Start at the line with "More (631, 357)" in the records below, stop at the line with "Council of Europe (505, 2295)", and return every line in that span exactly, the two end lines included.

--- Study material Enclosed Below ---

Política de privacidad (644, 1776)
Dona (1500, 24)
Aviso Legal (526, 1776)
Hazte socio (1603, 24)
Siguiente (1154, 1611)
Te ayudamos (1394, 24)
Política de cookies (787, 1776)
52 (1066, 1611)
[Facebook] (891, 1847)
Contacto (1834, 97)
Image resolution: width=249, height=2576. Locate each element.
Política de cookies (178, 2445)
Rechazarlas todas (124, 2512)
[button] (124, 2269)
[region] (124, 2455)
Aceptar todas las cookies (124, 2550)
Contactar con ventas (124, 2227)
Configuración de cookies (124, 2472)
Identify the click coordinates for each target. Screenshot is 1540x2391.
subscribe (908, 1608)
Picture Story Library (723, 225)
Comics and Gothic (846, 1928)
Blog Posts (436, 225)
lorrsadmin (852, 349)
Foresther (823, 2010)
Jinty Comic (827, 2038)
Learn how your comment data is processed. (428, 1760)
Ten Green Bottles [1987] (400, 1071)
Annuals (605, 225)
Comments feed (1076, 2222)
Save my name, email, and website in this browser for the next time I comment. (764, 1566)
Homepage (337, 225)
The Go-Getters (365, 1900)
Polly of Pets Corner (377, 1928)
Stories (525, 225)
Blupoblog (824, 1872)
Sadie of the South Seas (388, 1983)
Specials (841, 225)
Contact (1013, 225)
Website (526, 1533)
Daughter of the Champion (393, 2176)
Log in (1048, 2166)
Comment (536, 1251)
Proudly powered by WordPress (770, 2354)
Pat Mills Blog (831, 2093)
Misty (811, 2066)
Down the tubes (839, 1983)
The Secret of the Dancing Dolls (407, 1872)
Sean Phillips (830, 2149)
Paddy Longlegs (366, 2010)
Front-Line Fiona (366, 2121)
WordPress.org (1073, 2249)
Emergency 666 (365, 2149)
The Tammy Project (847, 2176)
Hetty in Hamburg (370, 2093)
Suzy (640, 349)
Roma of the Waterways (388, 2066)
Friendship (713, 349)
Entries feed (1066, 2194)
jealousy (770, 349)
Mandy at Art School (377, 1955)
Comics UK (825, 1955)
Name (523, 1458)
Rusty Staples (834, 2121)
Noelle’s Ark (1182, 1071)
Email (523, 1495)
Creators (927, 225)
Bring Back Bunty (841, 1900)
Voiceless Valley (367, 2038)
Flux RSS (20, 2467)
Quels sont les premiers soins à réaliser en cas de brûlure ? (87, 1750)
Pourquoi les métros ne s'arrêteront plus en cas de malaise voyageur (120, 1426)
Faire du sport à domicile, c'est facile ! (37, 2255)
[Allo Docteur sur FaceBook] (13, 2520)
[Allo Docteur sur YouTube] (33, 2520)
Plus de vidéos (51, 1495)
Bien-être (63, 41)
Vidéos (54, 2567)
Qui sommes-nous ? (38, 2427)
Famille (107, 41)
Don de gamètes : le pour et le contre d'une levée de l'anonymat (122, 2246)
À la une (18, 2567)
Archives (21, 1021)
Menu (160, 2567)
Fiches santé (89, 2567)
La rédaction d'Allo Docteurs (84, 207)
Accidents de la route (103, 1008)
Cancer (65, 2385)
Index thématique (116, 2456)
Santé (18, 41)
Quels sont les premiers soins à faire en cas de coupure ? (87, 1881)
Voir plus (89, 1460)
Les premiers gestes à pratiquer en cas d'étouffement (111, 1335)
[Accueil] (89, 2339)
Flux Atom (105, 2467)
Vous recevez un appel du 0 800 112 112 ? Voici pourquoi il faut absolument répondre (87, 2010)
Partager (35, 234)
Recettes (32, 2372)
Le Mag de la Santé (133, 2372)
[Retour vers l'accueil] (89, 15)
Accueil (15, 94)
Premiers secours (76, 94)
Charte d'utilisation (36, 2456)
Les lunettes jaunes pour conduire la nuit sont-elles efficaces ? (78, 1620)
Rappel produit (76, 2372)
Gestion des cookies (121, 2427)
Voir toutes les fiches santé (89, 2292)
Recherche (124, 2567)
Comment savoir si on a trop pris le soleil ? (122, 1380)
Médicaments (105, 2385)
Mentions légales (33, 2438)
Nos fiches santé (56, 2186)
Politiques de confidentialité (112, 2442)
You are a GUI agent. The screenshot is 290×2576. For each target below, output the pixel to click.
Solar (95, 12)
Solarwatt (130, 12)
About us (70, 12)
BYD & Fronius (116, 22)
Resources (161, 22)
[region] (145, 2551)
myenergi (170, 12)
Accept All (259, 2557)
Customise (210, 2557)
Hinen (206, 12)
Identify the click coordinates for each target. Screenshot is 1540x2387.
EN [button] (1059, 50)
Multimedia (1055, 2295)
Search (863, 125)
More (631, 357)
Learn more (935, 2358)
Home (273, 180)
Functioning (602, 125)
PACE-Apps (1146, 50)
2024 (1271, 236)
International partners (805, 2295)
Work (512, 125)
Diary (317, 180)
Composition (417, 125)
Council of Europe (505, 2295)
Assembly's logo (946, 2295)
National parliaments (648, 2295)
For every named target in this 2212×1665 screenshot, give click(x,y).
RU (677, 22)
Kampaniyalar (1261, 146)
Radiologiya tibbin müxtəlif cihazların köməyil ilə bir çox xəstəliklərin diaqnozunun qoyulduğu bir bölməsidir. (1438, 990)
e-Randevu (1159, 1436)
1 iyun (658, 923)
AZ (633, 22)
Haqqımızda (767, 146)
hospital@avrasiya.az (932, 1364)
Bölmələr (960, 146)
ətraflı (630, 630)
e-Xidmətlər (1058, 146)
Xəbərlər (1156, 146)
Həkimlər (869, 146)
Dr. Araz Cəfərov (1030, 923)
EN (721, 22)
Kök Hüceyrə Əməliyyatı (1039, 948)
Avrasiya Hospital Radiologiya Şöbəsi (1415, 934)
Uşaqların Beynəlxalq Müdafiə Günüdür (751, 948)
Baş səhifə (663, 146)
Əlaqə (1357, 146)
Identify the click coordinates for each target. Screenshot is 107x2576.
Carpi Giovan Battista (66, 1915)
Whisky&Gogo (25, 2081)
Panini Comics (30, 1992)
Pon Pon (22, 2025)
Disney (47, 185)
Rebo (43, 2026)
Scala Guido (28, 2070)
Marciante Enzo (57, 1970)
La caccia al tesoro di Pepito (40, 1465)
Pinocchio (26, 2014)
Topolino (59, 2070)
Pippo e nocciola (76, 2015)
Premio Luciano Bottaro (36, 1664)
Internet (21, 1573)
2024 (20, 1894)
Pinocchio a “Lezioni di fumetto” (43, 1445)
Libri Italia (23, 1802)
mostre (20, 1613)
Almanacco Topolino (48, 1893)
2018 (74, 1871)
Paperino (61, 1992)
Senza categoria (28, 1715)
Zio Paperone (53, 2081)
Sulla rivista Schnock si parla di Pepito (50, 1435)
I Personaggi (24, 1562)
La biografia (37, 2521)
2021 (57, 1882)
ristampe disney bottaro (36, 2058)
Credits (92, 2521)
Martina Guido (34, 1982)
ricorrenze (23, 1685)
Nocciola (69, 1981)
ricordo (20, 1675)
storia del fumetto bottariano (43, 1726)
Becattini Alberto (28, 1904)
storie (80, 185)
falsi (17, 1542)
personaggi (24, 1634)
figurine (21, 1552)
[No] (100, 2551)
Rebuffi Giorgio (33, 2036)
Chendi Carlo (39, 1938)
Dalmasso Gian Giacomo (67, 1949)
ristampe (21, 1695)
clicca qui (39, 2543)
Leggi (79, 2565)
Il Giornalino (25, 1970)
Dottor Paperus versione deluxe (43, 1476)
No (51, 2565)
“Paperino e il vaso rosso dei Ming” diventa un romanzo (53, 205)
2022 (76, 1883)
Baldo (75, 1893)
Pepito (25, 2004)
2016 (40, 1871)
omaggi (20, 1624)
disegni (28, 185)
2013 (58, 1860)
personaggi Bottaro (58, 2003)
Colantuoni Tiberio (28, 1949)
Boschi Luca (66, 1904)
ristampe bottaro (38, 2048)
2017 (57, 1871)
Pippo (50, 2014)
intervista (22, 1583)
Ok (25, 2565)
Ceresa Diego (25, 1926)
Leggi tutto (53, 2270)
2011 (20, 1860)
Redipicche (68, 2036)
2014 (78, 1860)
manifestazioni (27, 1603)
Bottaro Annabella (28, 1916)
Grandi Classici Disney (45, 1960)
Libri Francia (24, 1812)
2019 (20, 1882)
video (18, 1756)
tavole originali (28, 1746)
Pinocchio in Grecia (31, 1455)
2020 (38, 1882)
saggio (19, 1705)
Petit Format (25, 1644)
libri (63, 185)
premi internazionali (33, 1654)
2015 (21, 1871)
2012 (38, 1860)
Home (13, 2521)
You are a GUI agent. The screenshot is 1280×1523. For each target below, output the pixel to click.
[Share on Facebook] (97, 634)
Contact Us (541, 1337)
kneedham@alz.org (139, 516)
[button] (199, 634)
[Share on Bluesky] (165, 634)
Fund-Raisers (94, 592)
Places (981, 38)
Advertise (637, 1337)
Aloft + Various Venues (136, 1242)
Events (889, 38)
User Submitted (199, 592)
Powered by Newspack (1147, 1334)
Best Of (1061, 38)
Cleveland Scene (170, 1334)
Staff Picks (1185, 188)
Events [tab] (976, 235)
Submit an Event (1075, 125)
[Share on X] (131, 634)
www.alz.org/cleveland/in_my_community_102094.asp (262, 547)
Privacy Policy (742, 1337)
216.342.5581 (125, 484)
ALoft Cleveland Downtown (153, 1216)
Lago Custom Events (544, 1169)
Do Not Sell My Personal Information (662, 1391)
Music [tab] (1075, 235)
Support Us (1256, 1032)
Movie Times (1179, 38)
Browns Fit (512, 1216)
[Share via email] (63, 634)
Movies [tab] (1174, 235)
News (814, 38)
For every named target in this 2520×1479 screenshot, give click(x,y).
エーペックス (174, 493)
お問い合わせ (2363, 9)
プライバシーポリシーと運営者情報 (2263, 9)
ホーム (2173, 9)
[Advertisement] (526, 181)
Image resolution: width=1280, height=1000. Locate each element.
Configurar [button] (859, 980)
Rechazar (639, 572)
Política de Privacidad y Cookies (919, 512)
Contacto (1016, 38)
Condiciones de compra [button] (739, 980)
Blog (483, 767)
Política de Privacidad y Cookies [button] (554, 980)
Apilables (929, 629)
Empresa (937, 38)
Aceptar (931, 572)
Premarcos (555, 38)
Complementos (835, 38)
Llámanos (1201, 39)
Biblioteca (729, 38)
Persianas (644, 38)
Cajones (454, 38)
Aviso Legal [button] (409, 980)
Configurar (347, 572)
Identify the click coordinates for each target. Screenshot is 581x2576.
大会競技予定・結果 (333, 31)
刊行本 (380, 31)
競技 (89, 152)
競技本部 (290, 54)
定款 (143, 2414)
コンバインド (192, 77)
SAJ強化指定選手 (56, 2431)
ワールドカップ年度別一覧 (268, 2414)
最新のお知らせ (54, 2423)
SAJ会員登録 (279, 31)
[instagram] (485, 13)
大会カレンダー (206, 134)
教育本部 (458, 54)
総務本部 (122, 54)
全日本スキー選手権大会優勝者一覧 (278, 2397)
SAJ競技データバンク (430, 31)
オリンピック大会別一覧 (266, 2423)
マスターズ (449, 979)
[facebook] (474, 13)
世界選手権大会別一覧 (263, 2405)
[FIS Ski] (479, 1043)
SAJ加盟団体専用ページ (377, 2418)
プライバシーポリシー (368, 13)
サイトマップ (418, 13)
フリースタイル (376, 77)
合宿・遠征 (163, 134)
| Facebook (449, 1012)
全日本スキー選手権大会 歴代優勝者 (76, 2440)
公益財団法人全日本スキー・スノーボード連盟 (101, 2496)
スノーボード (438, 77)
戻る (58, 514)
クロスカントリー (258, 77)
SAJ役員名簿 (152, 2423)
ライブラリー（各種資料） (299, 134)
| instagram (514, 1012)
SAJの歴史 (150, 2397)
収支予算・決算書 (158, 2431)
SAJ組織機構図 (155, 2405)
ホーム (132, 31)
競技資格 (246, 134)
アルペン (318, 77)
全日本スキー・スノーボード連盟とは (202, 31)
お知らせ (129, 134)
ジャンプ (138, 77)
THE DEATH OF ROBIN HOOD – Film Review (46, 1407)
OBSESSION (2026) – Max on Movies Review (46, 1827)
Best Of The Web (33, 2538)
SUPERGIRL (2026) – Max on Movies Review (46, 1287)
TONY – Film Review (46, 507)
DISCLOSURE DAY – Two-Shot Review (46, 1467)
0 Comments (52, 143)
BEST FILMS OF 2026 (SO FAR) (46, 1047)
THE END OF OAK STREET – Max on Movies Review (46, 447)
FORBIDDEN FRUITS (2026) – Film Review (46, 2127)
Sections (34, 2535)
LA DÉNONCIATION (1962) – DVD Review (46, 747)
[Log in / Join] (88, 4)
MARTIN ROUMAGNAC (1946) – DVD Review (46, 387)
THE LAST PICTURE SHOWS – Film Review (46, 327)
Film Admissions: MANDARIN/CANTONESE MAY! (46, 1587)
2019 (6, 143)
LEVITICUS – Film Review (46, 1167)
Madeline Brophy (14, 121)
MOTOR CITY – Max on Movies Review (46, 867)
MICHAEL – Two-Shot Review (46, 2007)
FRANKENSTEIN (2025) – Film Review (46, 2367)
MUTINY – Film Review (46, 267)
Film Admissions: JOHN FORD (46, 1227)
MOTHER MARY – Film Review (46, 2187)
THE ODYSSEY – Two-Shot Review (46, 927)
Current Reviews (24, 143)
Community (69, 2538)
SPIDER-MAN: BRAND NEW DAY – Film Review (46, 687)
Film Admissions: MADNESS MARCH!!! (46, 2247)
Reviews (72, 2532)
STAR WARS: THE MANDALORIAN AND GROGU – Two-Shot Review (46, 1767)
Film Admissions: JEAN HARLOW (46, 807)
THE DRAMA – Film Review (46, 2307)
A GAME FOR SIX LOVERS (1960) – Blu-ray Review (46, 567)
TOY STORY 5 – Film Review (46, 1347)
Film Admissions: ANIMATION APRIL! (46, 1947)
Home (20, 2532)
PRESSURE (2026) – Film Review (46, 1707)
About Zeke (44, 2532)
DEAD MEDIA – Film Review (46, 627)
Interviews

--- End of Enclosed Study material ---

#### Task result
More (631, 357)
Learn more (935, 2358)
Home (273, 180)
Functioning (602, 125)
PACE-Apps (1146, 50)
2024 (1271, 236)
International partners (805, 2295)
Work (512, 125)
Diary (317, 180)
Composition (417, 125)
Council of Europe (505, 2295)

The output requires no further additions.